Circles of Care sued over data breach involving confidential and sensitive information
Circles of Care is a healthcare provider in Florida offering diagnostic and treatment services to those with behavioral, substance abuse, or mental health issues.
In September 2022, they were the victim of a ransomware attack. Circles of Care first detected anomalous activity on their server on September 21, but according to their recent website notice, it wasn’t until November 29, 2022, that their investigation discovered that they had experienced unauthorized access on September 6.
Their investigation also discovered that some information had potentially been obtained including first and last name, date of birth, social security number, address, phone number, driver’s license number, bank routing and account numbers, medical account number, provider name, service dates, diagnosis, and medical procedure codes.
On January 3, Circles of Care notified HHS that 61,170 patients may have been affected.
In their substitute notice on their website, they write, “To date, we are not aware of any reports of identity fraud or improper use of personal information as a direct result of this incident.”
That may be true, but it is not the whole story.
On October 6, the ransomware group known as AlphV or BlackCat added Circles of Care to their dedicated leak site.
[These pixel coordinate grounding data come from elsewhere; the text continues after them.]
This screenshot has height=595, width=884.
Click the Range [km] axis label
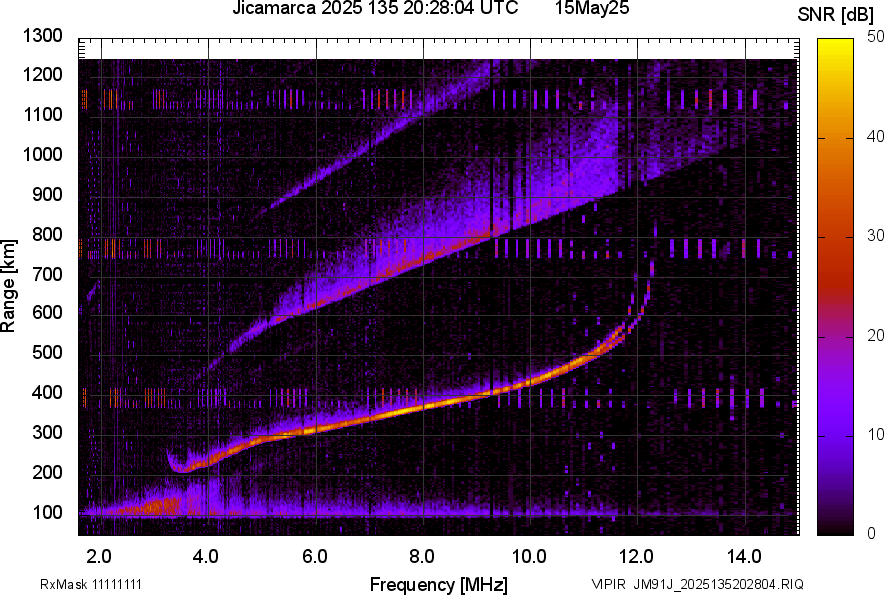point(8,286)
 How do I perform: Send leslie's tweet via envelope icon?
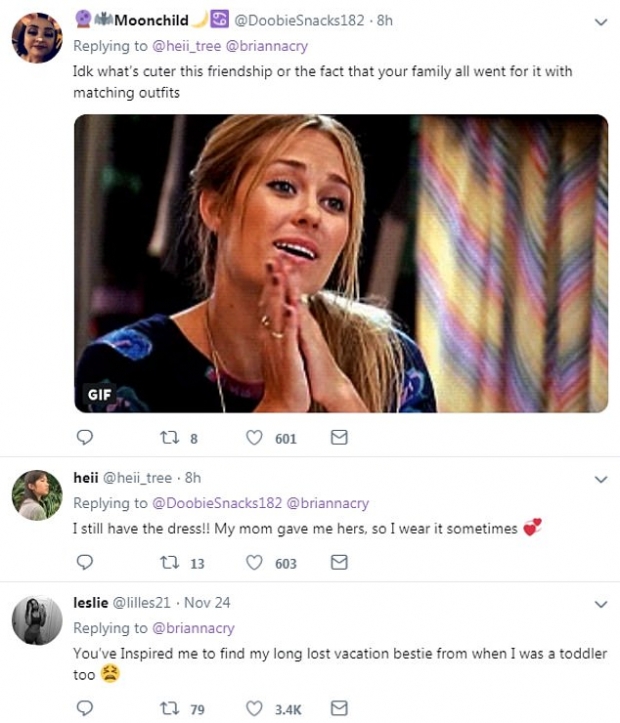point(339,709)
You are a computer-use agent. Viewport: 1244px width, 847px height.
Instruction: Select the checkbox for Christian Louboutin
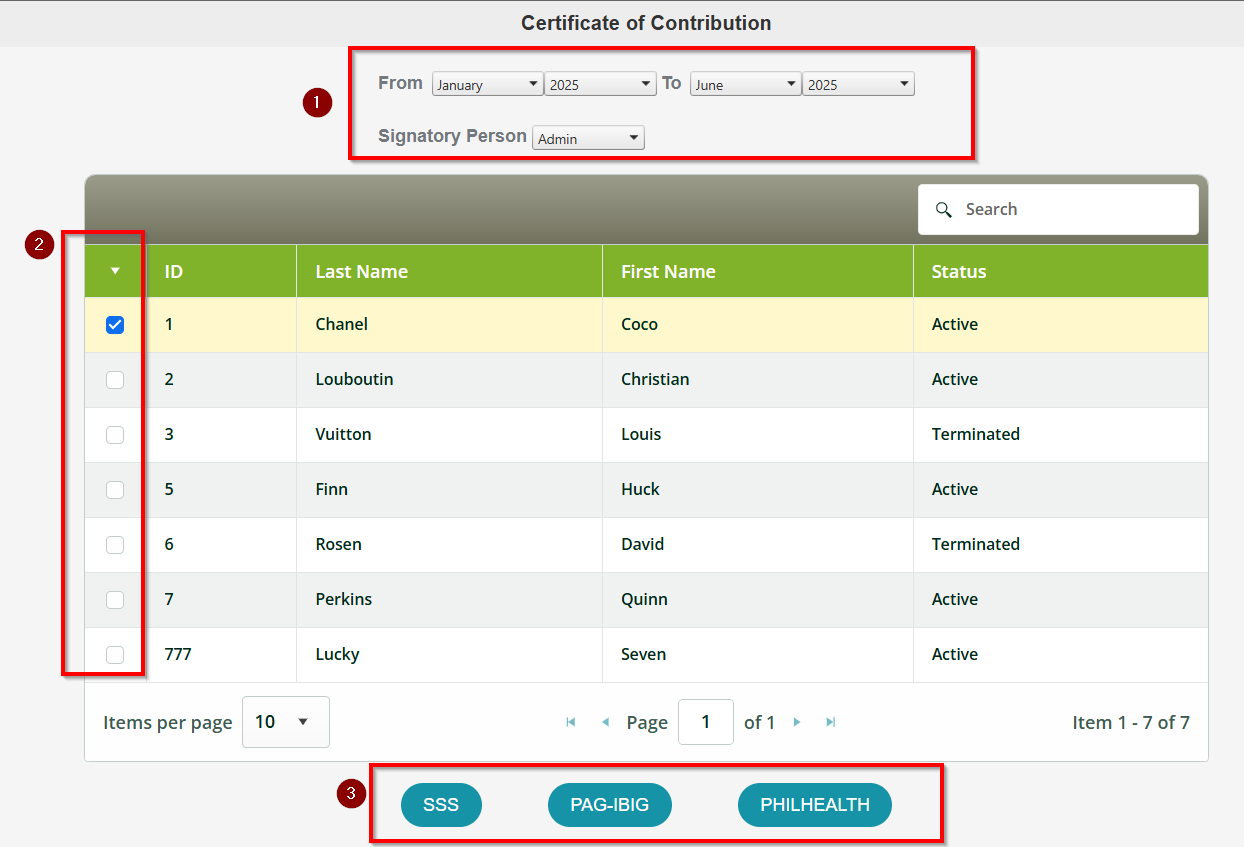click(115, 379)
Their listing used a date of September 20 (which was probably the date that the ransomware was triggered). They also claimed they exfiltrated 313 GB of data with:
– Internal Company Data (Employees personal data, CV’s, DL’s, ID’s, SSN’s, Financial reports, Accounting data, Insurance, Agreements and much more);
– Clients documentation (DL’s, ID’s, SSN’s, Financial data, Credit Cards Data, Analyses, Agreements and much more);
– Complete network map including credentials for local and remote services;
– And more…
As proof of access to Circles of Care’s server(s), BlackCat posted screenshots of some metadata from the server showing that Drive C: had 313 GB of data, identity documents of two individuals, and files concerning patients with sensitive information.
One of the screenshots, heavily redacted by DataBreaches, was a portion of a forensic competency examination for a court. It included the individual’s name, date of birth, the charges they were facing, and other details.
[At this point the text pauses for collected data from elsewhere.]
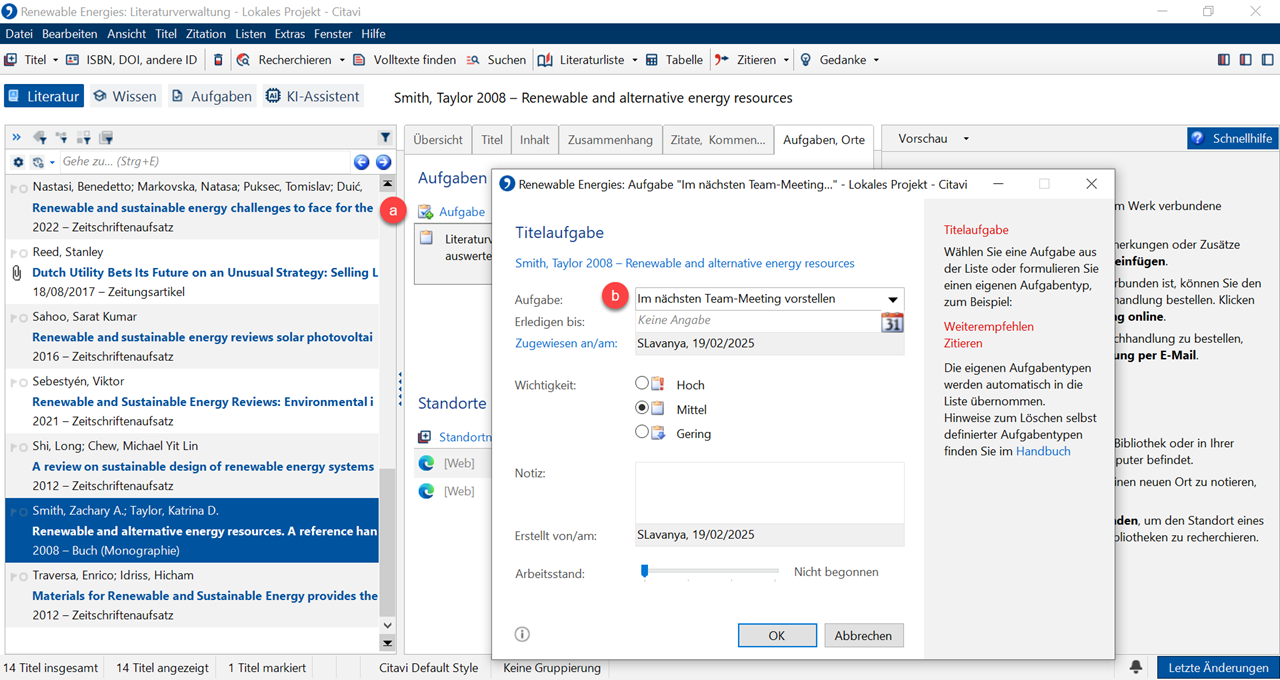The image size is (1280, 680).
Task: Click the Arbeitsstand progress slider
Action: tap(710, 572)
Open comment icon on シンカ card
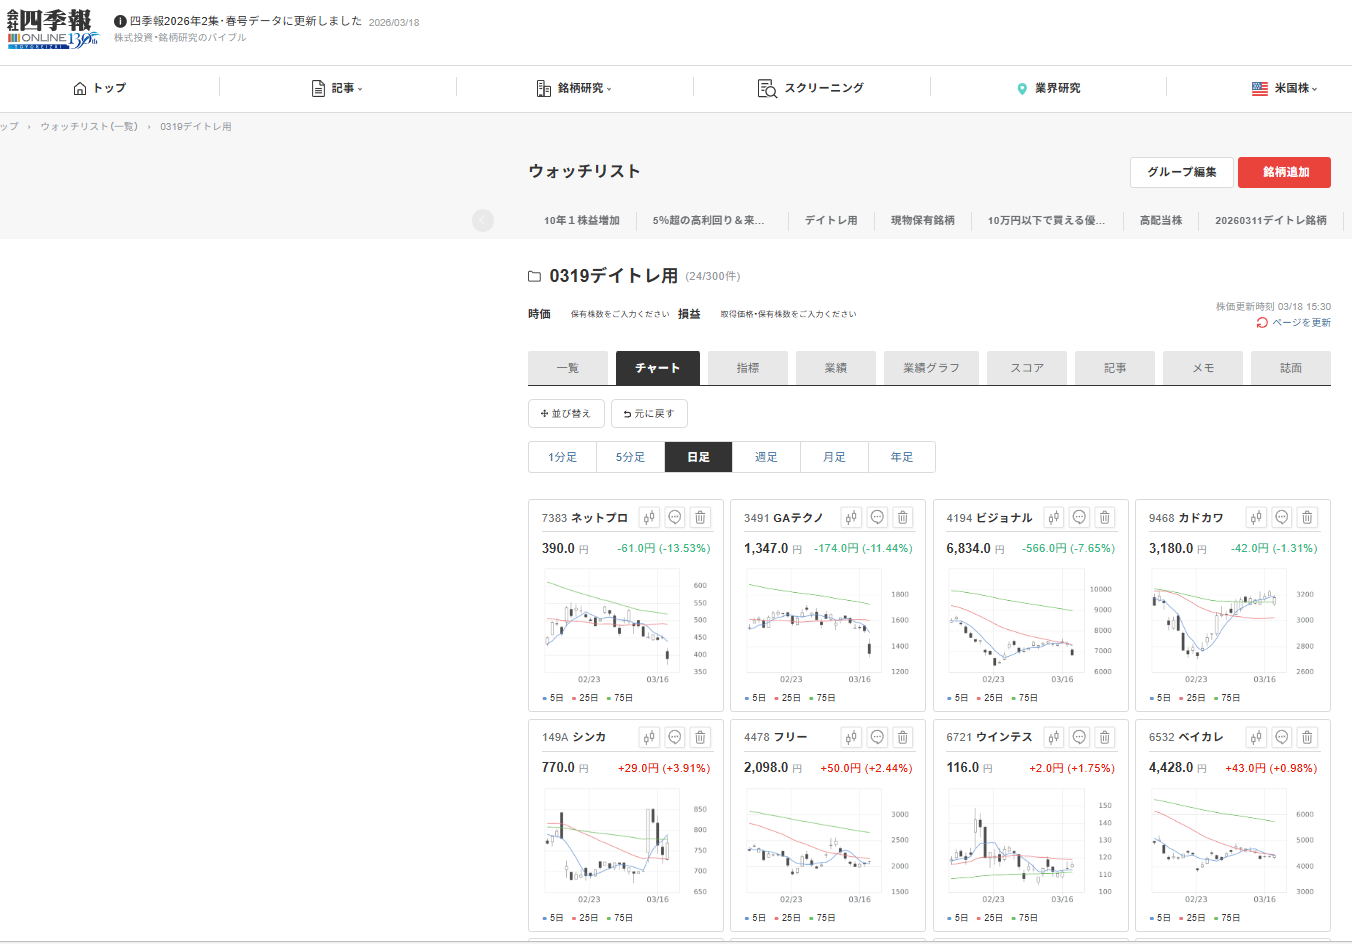The height and width of the screenshot is (944, 1352). (675, 737)
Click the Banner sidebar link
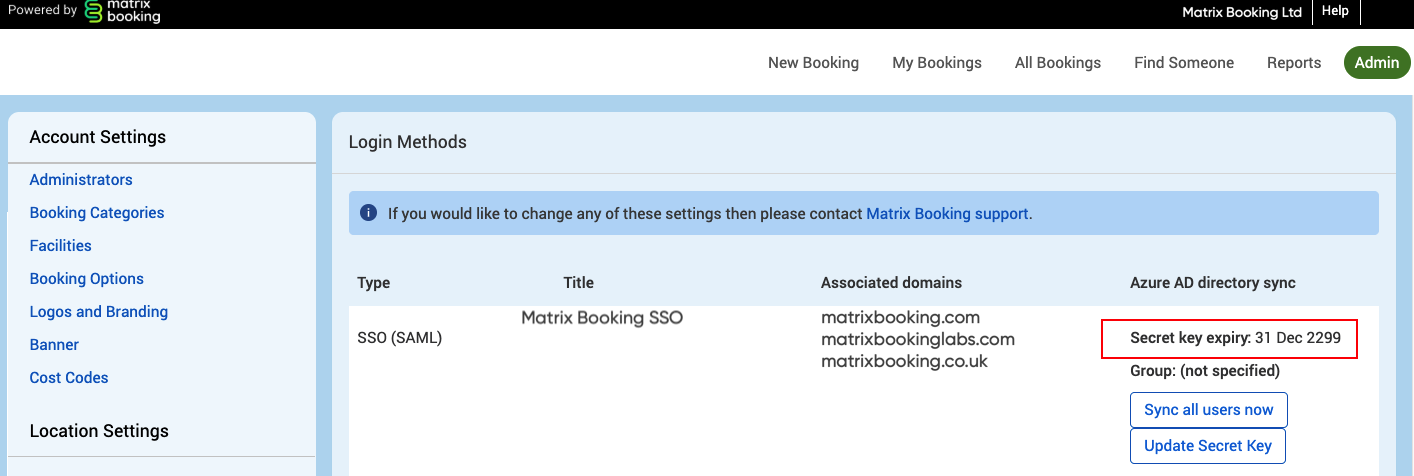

A second screenshot even more heavily redacted by DataBreaches.net, concerned an adolescent with significant developmental delays and issues. The letter describes her symptoms, her diagnoses, the doctor’s recommendations for treatments, and her prescribed medications and doses.
Both of the screenshots described above appear to be from 2021 files. A third screenshot with sensitive psychiatric information on a 9-year-old child was from 2019, and a fourth screenshot with adult patients’ names, date of birth, phone number, and SSN was undated, and it is not yet clear how much recent data BlackCat may have acquired.
Circles of Care’s notice doesn’t disclose enough
Nowhere in Circles of Care’s statement do we see any disclosure that the threat actors have leaked some personally identifiable information and protected health information on the dark web already and will likely leak more if their demands are not met. Nowhere in their notice do we see any mention of ransomware or any ransom or extortion demand. And nowhere do we see any statement as to whether files were locked or not.
BlackCat’s listing does not indicate the amount of their ransom demand. Nor do they claim they locked any files.
DataBreaches sent a contact form inquiry to Circles of Care earlier today asking for the missing details. No reply has been received. DataBreaches also reached out to BlackCat on Tox to see if they would provide some additional details at this point, but they have not replied. This post will be updated if either Circles of Care or BlackCat replies.
At least one lawsuit filed already
In the interim, at least one potential class action lawsuit has already been filed in federal court in the Southern District of Florida. The case is James Landini and Kaela Marie Perry vs. Circles of Care, Case 0:23-cv-60191.
The complaint does not claim the named plaintiffs have suffered any specific concrete injury. Their complaint seems to be more of the form that they will have to be forever vigilant, and they have been deprived of the value of their personal information and protected health information — which the complaint attaches commercial value to. The complaint pretty much seems to list every law governing information security and privacy and claims that Circles of Care was negligent in not adhering to those requirements. The complaint doesn’t point to a single specific thing Circles of Care allegedly did or didn’t do and seems to be more of a “they had a breach we think was avoidable, so they must have done something wrong or not done something they should have done.”
The above is not a flattering description of the complaint, and it may be that Circles of Care was negligent or sloppy somehow. But so far, the only criticism I see is that Circles of Care should have known in September or by October 6 when BlackCat posted data on their leak site that this was a serious threat to the confidentiality of patient data and yet they never timely told patients about the leak, the leak site, or the possibility or actual likelihood that more data will be leaked.